"""
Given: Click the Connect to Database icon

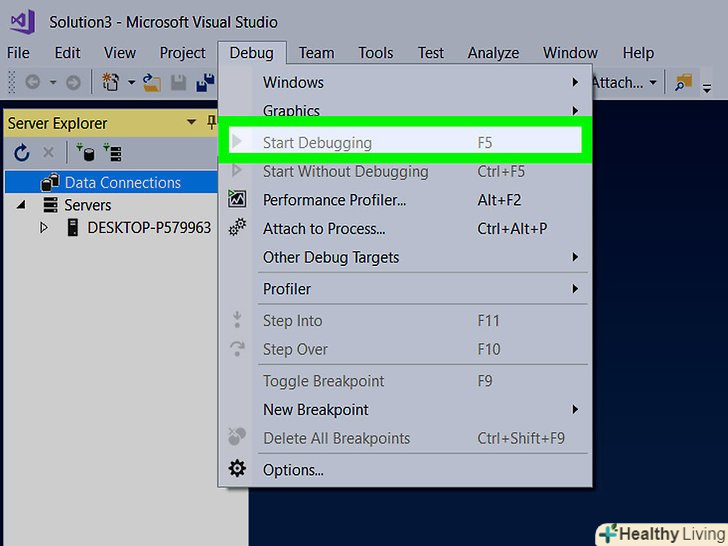Looking at the screenshot, I should pyautogui.click(x=85, y=153).
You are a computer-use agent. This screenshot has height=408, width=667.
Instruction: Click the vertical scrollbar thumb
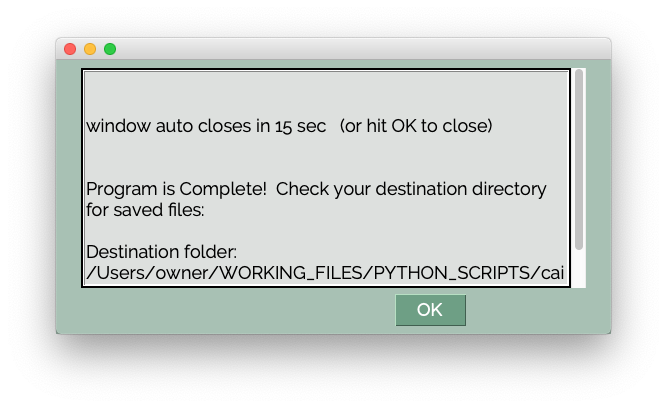pos(579,160)
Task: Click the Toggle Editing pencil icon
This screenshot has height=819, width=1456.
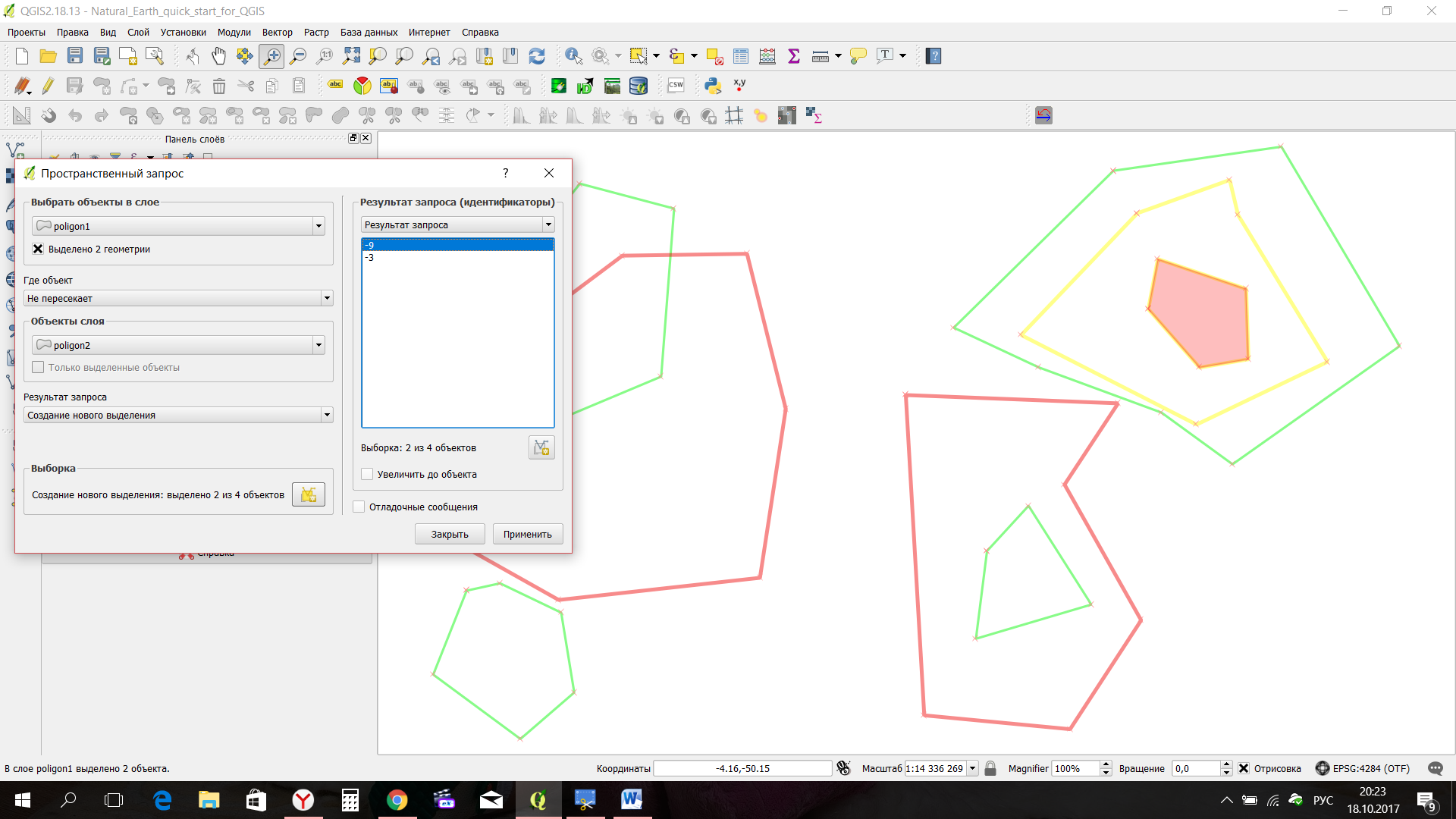Action: click(48, 86)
"""
Aim →
Change every "icon" in the records above to "button" and write all the records out again with nothing else altered, leaving out the pictures.

Worked answer →
Given: Click the Connect to Database button

Looking at the screenshot, I should pyautogui.click(x=85, y=153).
You are a computer-use agent. This screenshot has height=408, width=667.
Instruction: Click the vertical scrollbar thumb
pos(579,160)
Task: Click the Toggle Editing pencil button
This screenshot has height=819, width=1456.
Action: click(48, 86)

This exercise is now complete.